__Questions__:
1/ From the passage below about the first year in Athens, list each view that Ralph Marsh was reported to hold about The Last Temptation of Christ.
2/ Continue the passage below about the first year in Athens, starting right after its final sentence.

__Document passage__:
Not too long after I got to Athens I read a story in the local paper about the Episcopal priest at the University Episcopal Center. His name was Ralph Marsh, and I cannot begin to describe the effect that man had on my life. The Last Temptation of Christ had just come out and, as you might expect, it was a real shitstorm in the Bible Belt. Ralph was quoted as saying how much he wanted to see the movie, and then went on to describe how the original novel was consistent with a lot of gnostic stories and he thought it was great that the movie had been made.
“OK,” I said to myself, “this is a church I need to check out.”
And I did. Any you might notice a lack of anything in this story about Martin Luther King. I’m about to clear that up.
So right after church got out, the campus radio station WUOG ran a show called “Martin Speaks.” It was recorded sermons and speeches by Dr. King. What was interesting is that the shows that ran tended to follow the Revised Common Lectionary. That meant that I’d hear Ralph preach on some topic and then when I was out in my truck deciding where to go get lunch, I’d often listen to Martin Luther King preach on the same topic. It wasn’t sermons every week, but it was a lot of the time.
Even though I was in my first year at Georgia, I was beginning to wonder what I was doing there. Most of my time was spent studying people who seemed to have some purpose in their lives. My teachers seemed to have real purpose. My fellow students were mostly older and left careers to come back because they wanted to do this thing. I was still trying to figure out why I was there.

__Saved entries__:

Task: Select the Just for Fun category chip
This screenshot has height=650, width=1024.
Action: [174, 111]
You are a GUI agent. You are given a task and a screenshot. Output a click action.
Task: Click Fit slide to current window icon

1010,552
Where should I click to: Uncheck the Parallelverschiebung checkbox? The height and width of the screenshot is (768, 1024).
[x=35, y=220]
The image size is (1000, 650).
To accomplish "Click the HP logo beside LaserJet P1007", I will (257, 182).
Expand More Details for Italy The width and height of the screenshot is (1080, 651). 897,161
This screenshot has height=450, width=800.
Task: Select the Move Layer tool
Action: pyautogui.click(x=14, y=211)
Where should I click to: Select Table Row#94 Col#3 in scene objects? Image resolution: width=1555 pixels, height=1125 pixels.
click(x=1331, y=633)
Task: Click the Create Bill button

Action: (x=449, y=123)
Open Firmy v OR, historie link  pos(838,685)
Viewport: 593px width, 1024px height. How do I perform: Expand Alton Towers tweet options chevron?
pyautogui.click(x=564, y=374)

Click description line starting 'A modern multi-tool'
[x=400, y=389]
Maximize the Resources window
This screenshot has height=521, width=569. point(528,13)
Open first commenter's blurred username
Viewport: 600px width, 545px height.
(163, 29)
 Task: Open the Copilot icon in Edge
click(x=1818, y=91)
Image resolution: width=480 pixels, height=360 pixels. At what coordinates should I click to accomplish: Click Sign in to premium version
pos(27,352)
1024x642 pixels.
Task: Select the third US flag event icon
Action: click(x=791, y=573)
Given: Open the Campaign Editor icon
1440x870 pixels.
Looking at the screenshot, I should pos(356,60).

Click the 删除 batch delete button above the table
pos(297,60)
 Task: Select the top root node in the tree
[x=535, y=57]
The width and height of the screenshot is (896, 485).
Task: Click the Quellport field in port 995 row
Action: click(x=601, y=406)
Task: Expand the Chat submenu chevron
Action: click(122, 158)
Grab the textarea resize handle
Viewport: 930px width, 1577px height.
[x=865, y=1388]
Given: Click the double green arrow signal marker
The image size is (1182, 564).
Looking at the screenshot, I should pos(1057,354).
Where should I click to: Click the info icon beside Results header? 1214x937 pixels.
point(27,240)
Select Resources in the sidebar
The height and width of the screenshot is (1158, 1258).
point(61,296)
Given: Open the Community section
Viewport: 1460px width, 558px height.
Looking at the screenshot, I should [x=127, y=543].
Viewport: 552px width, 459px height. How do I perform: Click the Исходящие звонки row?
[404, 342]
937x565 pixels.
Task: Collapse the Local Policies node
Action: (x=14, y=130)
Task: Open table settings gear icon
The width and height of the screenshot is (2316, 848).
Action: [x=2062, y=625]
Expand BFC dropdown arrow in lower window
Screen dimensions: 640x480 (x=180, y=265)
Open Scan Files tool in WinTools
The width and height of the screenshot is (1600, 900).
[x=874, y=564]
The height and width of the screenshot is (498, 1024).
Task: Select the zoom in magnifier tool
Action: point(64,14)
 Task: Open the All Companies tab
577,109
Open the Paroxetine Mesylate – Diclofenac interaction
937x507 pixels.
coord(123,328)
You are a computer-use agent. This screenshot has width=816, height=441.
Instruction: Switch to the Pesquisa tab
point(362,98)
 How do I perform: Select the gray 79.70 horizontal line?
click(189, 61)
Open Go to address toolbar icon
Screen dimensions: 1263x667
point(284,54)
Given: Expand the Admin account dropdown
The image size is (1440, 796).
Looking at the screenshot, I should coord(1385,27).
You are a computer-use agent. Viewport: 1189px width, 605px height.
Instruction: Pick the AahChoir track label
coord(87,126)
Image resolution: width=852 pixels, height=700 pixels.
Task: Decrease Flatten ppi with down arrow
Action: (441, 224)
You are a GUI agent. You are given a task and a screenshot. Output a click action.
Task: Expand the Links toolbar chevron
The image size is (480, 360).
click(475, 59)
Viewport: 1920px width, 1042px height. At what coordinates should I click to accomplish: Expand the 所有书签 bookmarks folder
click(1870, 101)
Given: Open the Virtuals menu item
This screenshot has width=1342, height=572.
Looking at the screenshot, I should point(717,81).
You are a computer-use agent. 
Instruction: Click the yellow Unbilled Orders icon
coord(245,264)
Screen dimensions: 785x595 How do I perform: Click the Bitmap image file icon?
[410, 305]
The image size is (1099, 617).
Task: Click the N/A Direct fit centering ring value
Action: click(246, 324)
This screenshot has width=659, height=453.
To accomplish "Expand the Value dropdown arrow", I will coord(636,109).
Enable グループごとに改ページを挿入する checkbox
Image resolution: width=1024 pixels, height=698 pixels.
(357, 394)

__Your written answers__:
1/
- He wanted very much to see the movie.
- The original novel was consistent with a lot of gnostic stories.
- It was great that the movie had been made.

2/
So it came to be one Sunday that the Gospel for the day was from Matthew 25 where the parable is the one of the servants who are given money by their master. Two of them invest and get rewarded, one buries the money and is basically screwed. The actual passage isn’t the most important part of this story.
So Ralph preached on this topic and I’m sure it was good. He undoubtedly primed the pump. Then I listened to Martin Luther King give a sermon on the same passage. This was the MLK who’d come out against the war in Viet Nam. This was post-Poor People’s March MLK. Still non-violent — possibly even more, if there is a way that makes sense — but speaking more and more about how the poison of injustice didn’t stop at how whites treated blacks. And in this sermon he asked what the powerful would say when called before God and asked “What did you do with what I gave you?” What would LBJ say? That he killed how many Vietnamese? What would McNamara say? What would Dean Rusk say? I had learned just a few weeks before that Dean Rusk maintained an office in a little building on the quad, and it was not unusual for a student to go upstairs and ask him a question. I regret not doing that. But that came later.
There was something about that sermon on that day at that time in my life that has never left me.I still don’t know that I have a purpose in life. I know I do not talk about the theology that guides me. Judge me on what I do. But I will say that, because of the words that Martin Luther King spoke, I do live my life preparing for whatever day I’m asked “What did you do with what I gave you?” No matter who asks. I think I’m a better person for it.
It’s not why his birthday is a holiday. But it’s why I celebrate it.